= Exercice court 1 =
D'après le plan de séquence consacré à la nouvelle, à quoi sert, dans l'exercice oral, la comparaison entre l'état initial et l'état final de la nouvelle ? Répondez en une ou deux phrases.
= Exercice court 2 =
Recopiez fidèlement le passage du plan de séquence sur la nouvelle qui va de « Séance 1 (2 » à « resserrée =/= roman. ».
= Exercice court 3 =
Prolongez le plan de séquence sur la nouvelle au-delà de sa dernière phrase.

Croisement perspectives/objets d’étude :
- étude d’un genre : la nouvelle
- étude de registres : le burlesque et l’héroï-comique
- étude du procédé de la parodie littéraire
- étude du succès de la nouvelle au XIXème siècle

Compétences visées :
- consolidation des acquis narratologiques du collège
- reconnaissance d’un genre et de ses composantes
- reconnaissance d’un registre et notamment du registre burlesque

Par Josée Yonnet, lycée Gaston-Bachelard, Chelles

 


Déroulement de la séquence

Séance 1 (2 heures) - La construction de la nouvelle - Le schéma narratif (révision)

Objectifs notionnels :

 Rappel des caractéristiques de la nouvelle : récit court, personnages peu nombreux, intrigue simple, narration resserrée =/= roman.

Objectifs culturels :

 La parodie littéraire : définition ; cf : restitution du langage des paysans dans la tradition du Pierrot de Dom Juan.

Faits de langue :

Le langage paysan :

- entorse à la syntaxe
- prononciation et lexique patoisants- duplication des énoncés

Oral :

 résumer l’intrigue de la nouvelle en quelques phrases.

 comparer l’état initial et l’état final de la nouvelle : que pouvez-vous dire du processus de transformation propre au récit ?

= Données fournies =
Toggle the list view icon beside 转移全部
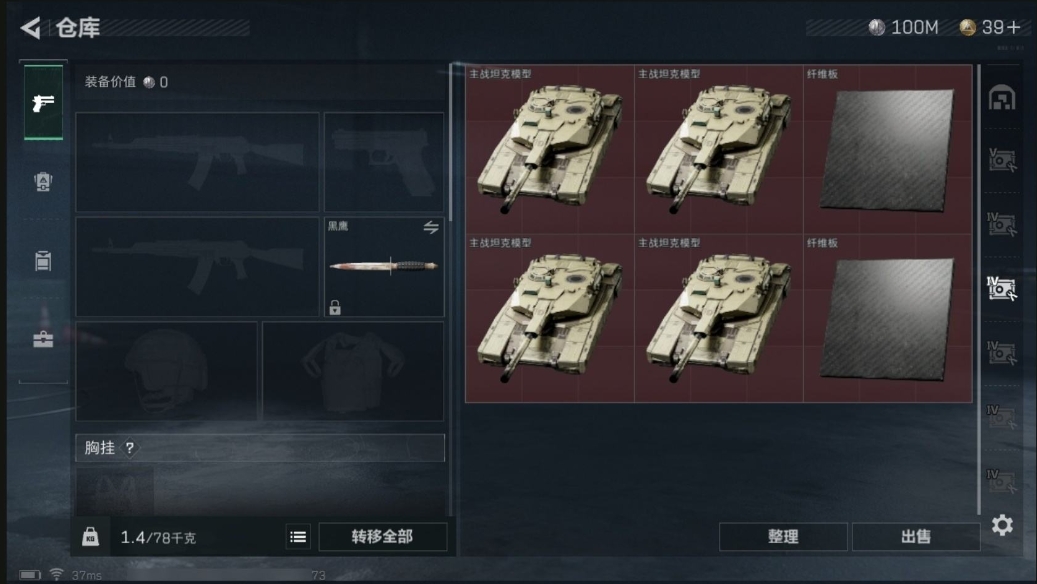Image resolution: width=1037 pixels, height=584 pixels. pos(298,537)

= Résultat final 1 =
Elle doit amener les élèves à dire ce qu'ils remarquent du processus de transformation propre au récit.

= Résultat final 2 =
Séance 1 (2 heures) - La construction de la nouvelle - Le schéma narratif (révision)

Objectifs notionnels :

 Rappel des caractéristiques de la nouvelle : récit court, personnages peu nombreux, intrigue simple, narration resserrée =/= roman.

= Résultat final 3 =
Ecriture :

 si l’on définit le conte comme un récit de faits et d’aventures imaginaires, destiné à distraire, dans quelle mesure la nouvelle que vous venez de lire correspond-elle à cette définition ?

 

Séance 2 (2 heures) - Les personnages principaux : Toine et sa femme, deux personnages antithétiques ; Prosper Horslaville

Objectifs notionnels :
La construction des personnages

 par leur nom (ou l’absence)

 par ce qu’ils disent

 par ce qu’ils font

 par ce que d’autres personnages disent d’eux

 par les commentaires du narrateur

Objectifs culturels :

 La parodie littéraire (suite)
cf : la scène d’exposition de On ne badine pas avec l’amour : Maître Blazius =/= dame Pluche

 Toine : personnage rabelaisien (truculence, excès…)

 Prosper Horslaville : le malin, le rusé , le renard du Roman de Renart ou celui des Fables.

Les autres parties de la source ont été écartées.